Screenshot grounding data
::::::

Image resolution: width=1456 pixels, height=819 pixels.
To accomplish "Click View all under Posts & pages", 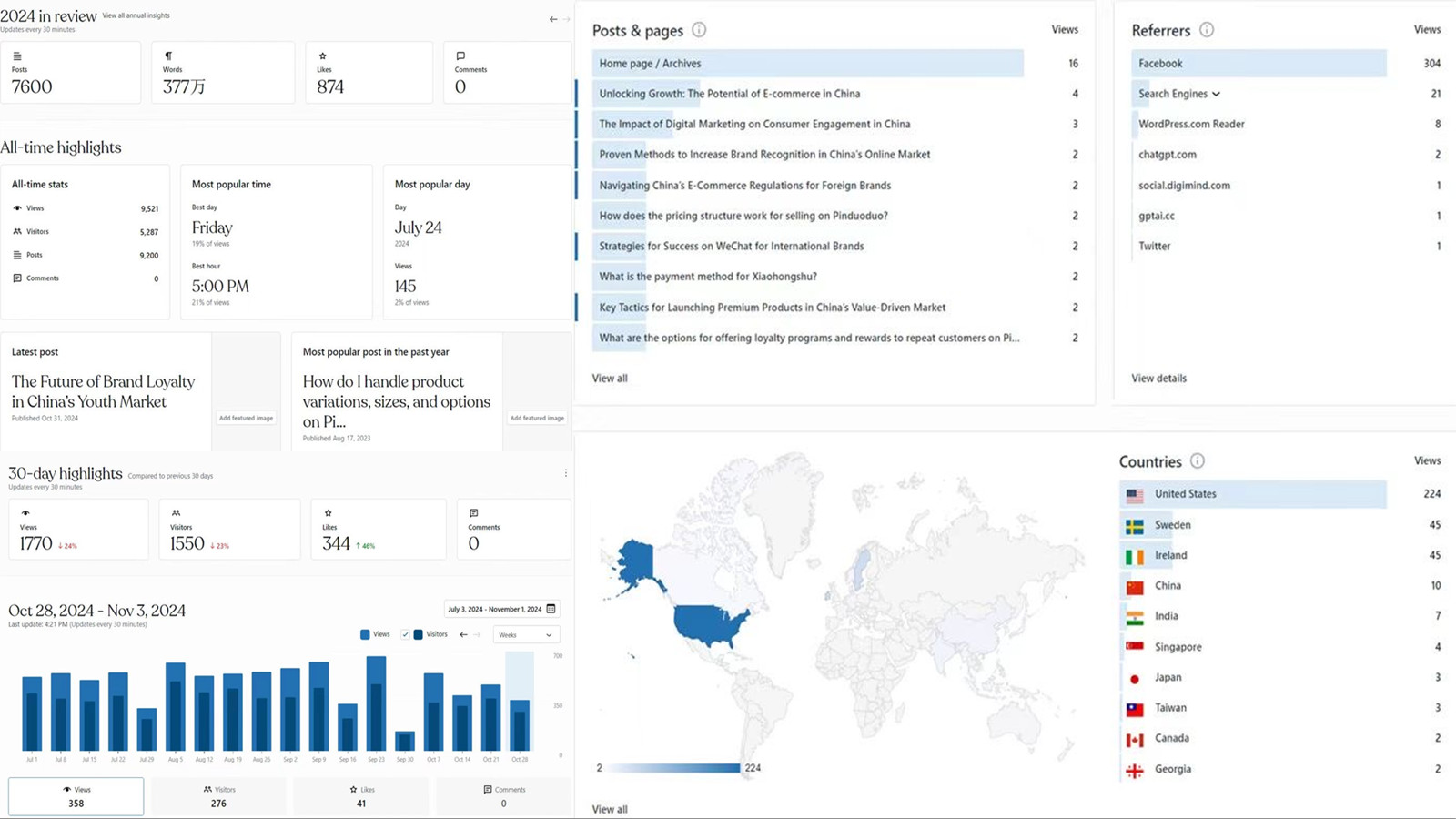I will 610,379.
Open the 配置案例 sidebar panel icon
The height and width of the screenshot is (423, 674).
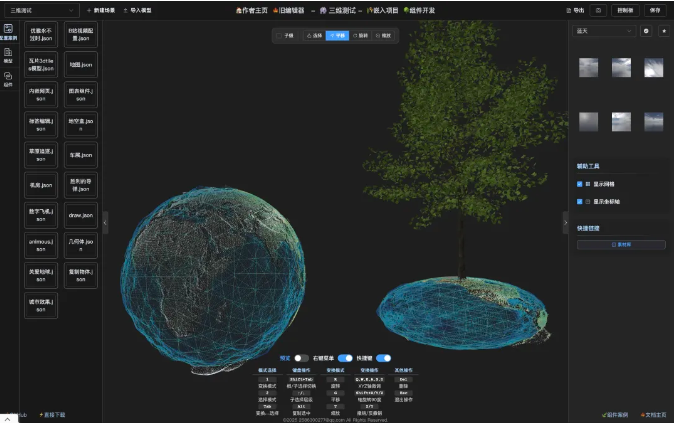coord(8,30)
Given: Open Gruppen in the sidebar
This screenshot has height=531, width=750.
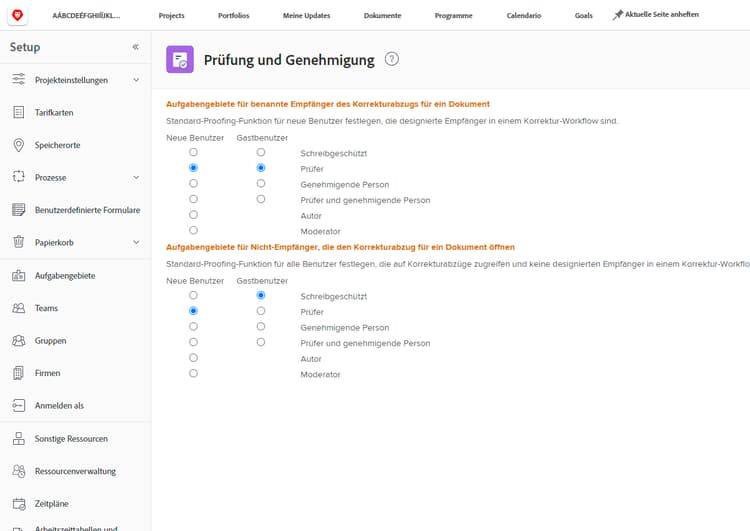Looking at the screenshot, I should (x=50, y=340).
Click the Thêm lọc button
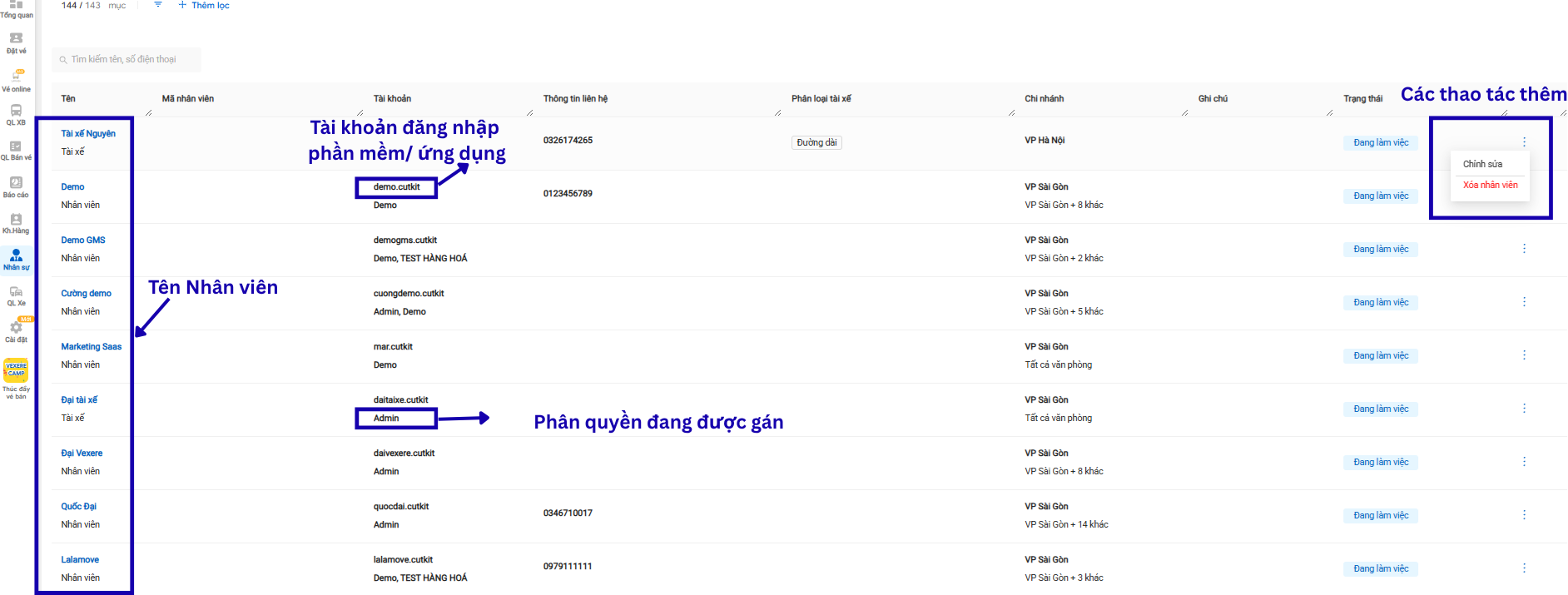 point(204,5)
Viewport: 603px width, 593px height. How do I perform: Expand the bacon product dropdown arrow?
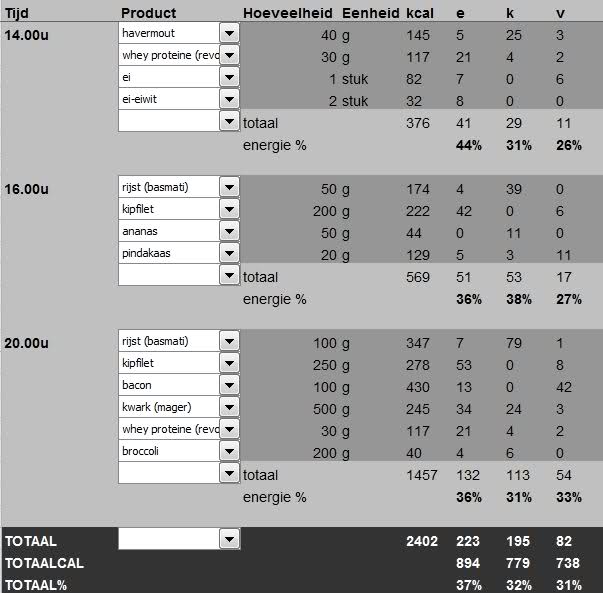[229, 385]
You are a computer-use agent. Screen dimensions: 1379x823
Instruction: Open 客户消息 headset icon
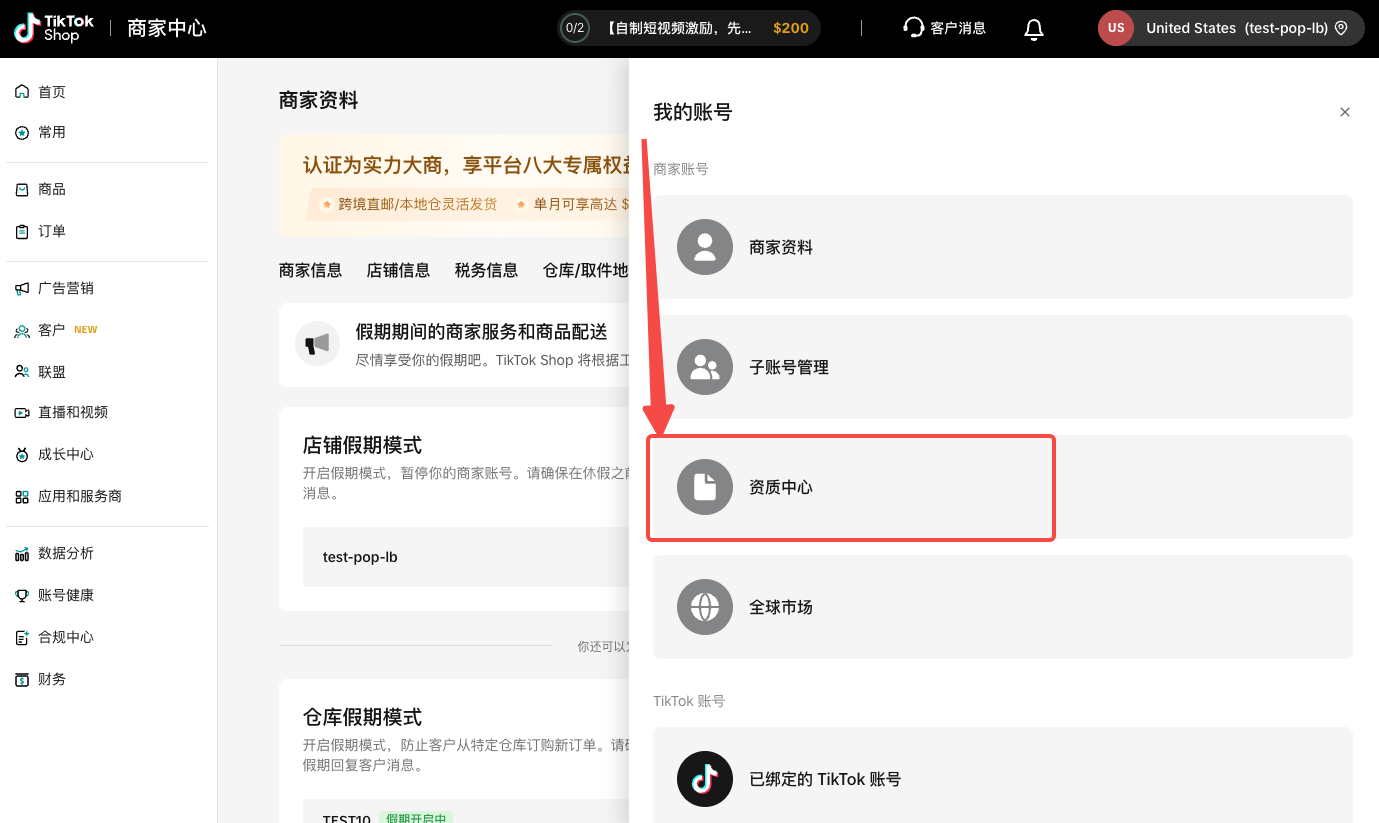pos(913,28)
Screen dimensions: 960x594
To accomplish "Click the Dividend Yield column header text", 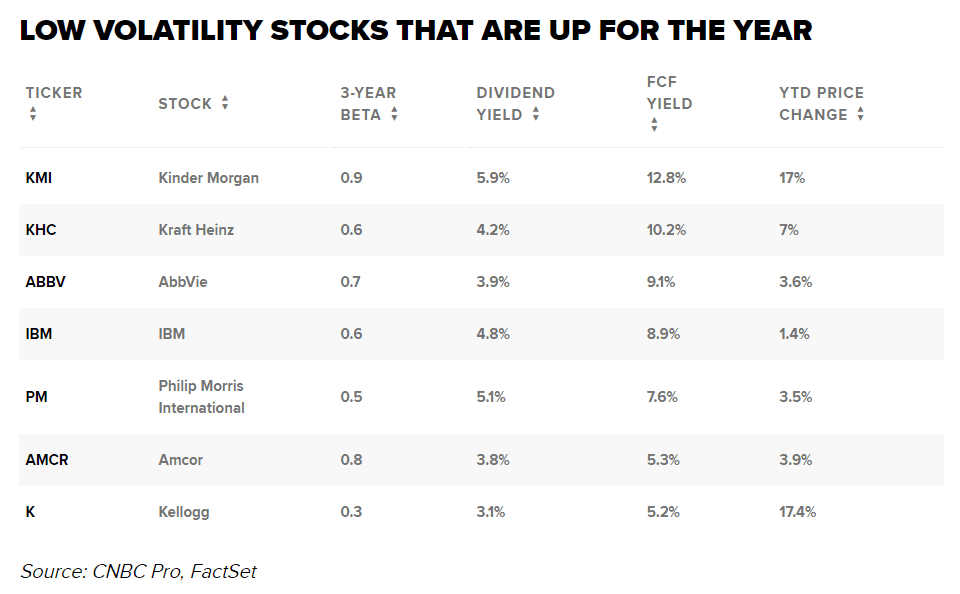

::::::

§ **What the task requires**
Each line from the one containing "Click the Thêm lọc button" through the end of the records above is to be retyped exactly, with the pictures omitted and nothing added.

§ **Output of the task**
Click the Thêm lọc button
 point(204,5)
Viewport: 603px width, 593px height. How do I perform: Expand the bacon product dropdown arrow?
[229, 385]
You are a computer-use agent. Screen dimensions: 1379x823
Instruction: Open 客户消息 headset icon
pos(913,28)
Screen dimensions: 960x594
To accomplish "Click the Dividend Yield column header text", 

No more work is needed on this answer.